Pseudohyperkalemia is defined as a spurious elevation of the serum potassium, which occurs when potassium is released from the within the cells into the blood serum in a blood sample collected for measurement of potassium level.
Fairly often, the potassium level detected during lab testing is a false reading. This is called factitious hyperkalemia, or pseudohyperkalemia. It is an unusual cause of hyperkalemia, which can lead to incorrect interpretation and wrong patient management.
This spurious elevation of K+ levels is due to hemolysis that occurs during or after the blood draw. Hemolysis is the rupture or breakdown of the red blood cells.
Causes of pseudohyperkalemia
This mechanism happens due to several reasons and they all relate to the happenings in the laboratory. It is caused by the lysis or mechanical rupture of the red blood cells, which leak their intracellular potassium into the serum.
This typically happens while drawing the patient’s blood into the syringe or shortly after that if the blood is kept for too long.
This gives a wrong high reading of serum potassium. It can similarly give a wrong impression when diagnosing hypokalemia. The various causes include
Hemolysis during puncturing the vein by either excessive vacuum in the syringe while drawing blood or due to the use of smaller gauge collection needle
Longer blood storage time
Prolonged storage of blood after the draw at room temperature will cause movement of potassium out of the cells or in the cold before doing the test
Wrong temperature for blood storage
The temperature at which the blood is stored is an important factor. Cold storage of whole blood samples before separation will not allow glycolysis
and the energy‐dependent Na+,K+‐ATPase enzyme will not maintain the
transcellular potassium gradient.
Conversely, storage above room temperature will initially cause falsely reduced potassium due to increased Na+,K+‐ATPase enzyme activity before glucose is completely used up and [K+] rises.
Too tight tourniquet and left for too long during draw
Wrong fist clenching
Longer and too tight fist clenching while blood was being drawn leading to efflux of potassium from the muscle cells into the blood.
Leukocytosis, thrombocytosis, and polycythemia
Leukocytosis (elevated white blood cells), thrombocytosis (elevated platelets), and polycythemia (increased red blood cells) all predispose to pseudohyperkalemia.

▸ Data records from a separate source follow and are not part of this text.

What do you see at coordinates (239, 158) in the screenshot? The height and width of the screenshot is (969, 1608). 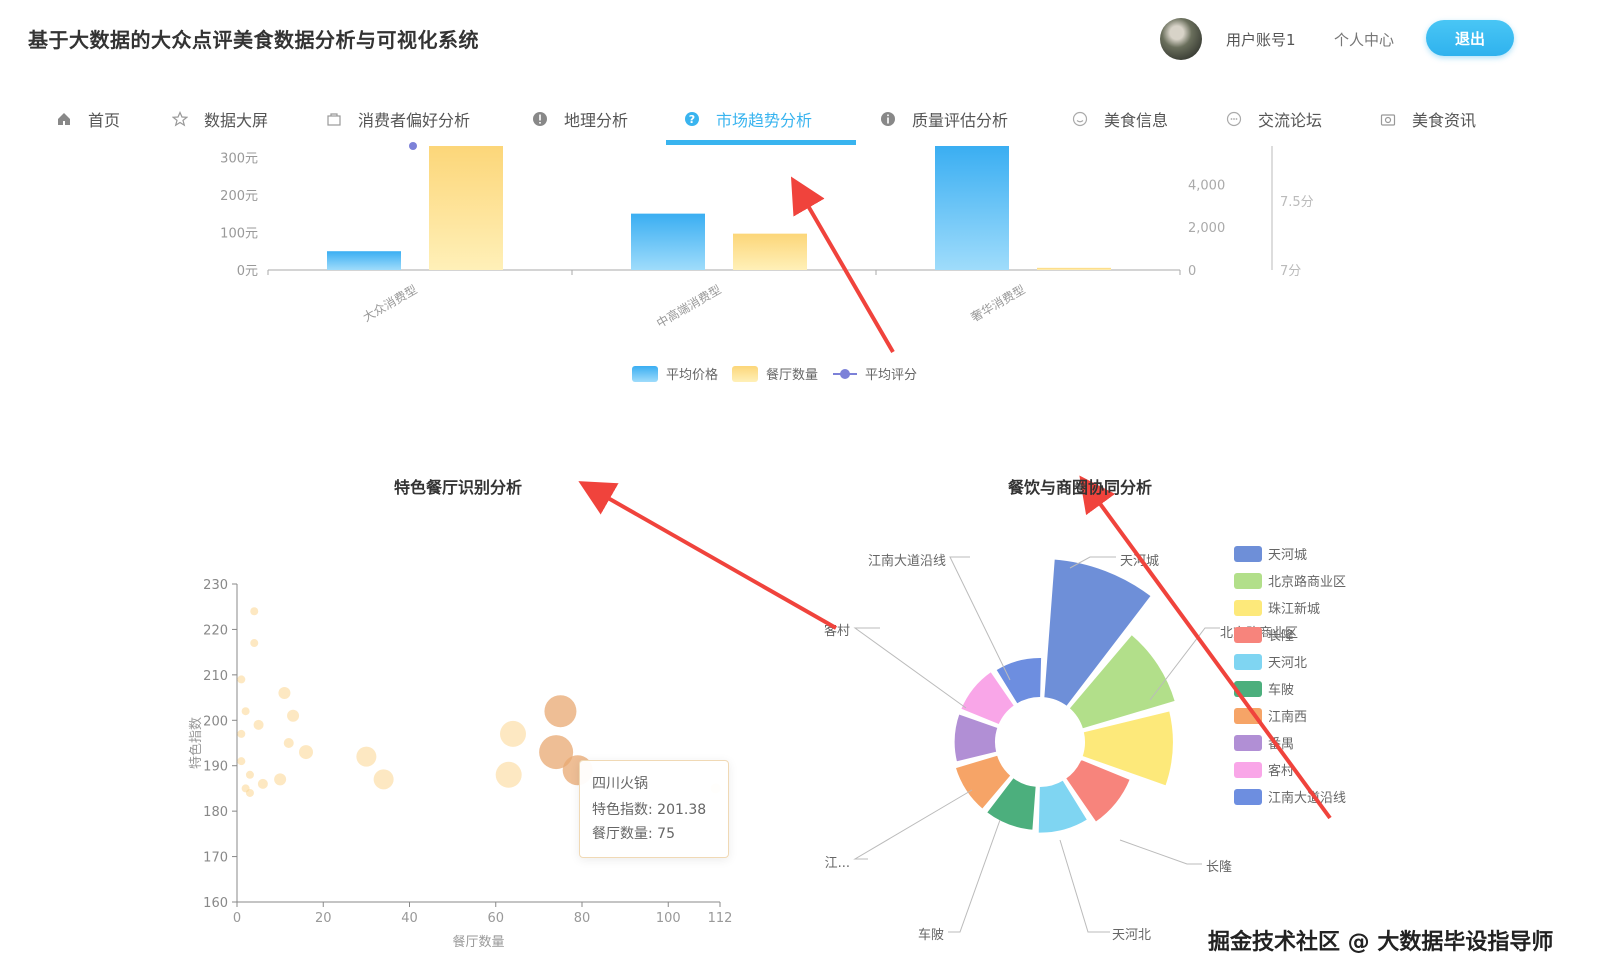 I see `left-axis-tick-label: 300元` at bounding box center [239, 158].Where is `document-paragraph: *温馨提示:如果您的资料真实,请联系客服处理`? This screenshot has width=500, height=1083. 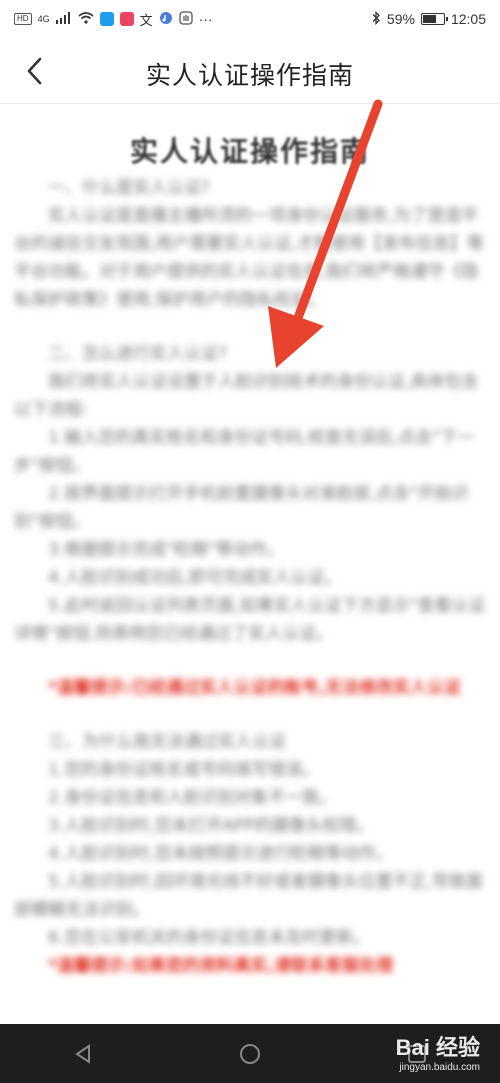 document-paragraph: *温馨提示:如果您的资料真实,请联系客服处理 is located at coordinates (221, 966).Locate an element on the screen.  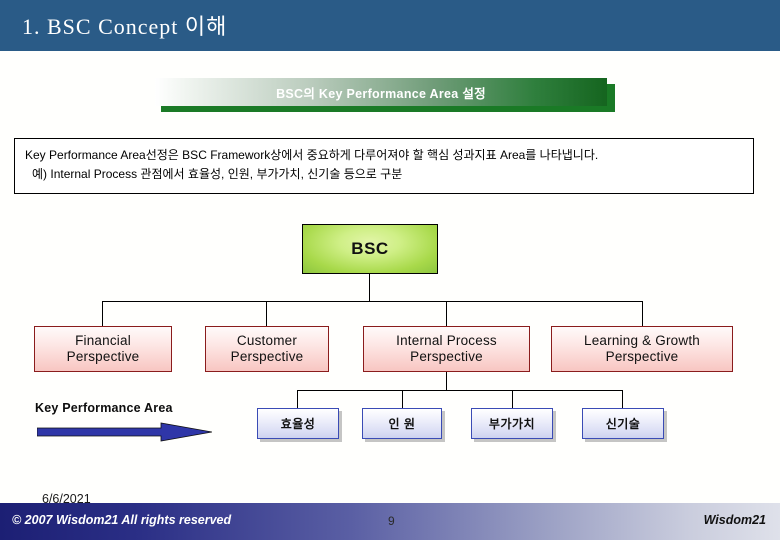
perspective-label-financial: Financial Perspective is located at coordinates (104, 350). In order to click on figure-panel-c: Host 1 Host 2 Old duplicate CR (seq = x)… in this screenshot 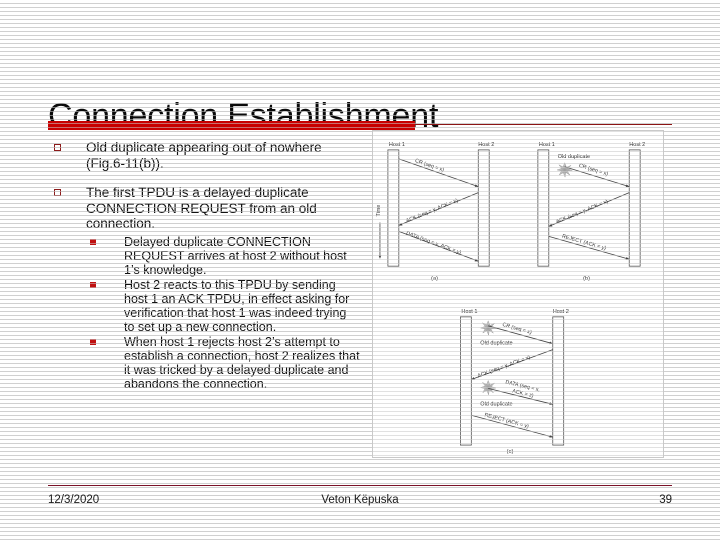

Elevated concentrations of these cells increase the fragility of their membranes, which allows the leakage of potassium from within the cells into the blood.
In pediatric patients
In pediatric patients, factitious hyperkalemia can occur during phlebotomy, especially with heel-poke and finger-stick phlebotomy, which are commonly used in infants and small children.
Therefore, the ECG findings should always be used to correlate and when pseudohyperkalemia is suspected, another blood sample should be sent for testing ensuring that the blood is drawn correctly and processed quickly without delay.
Again, measuring whole blood potassium or lithium heparin plasma sample instead of serum potassium will usually verify the correct diagnosis.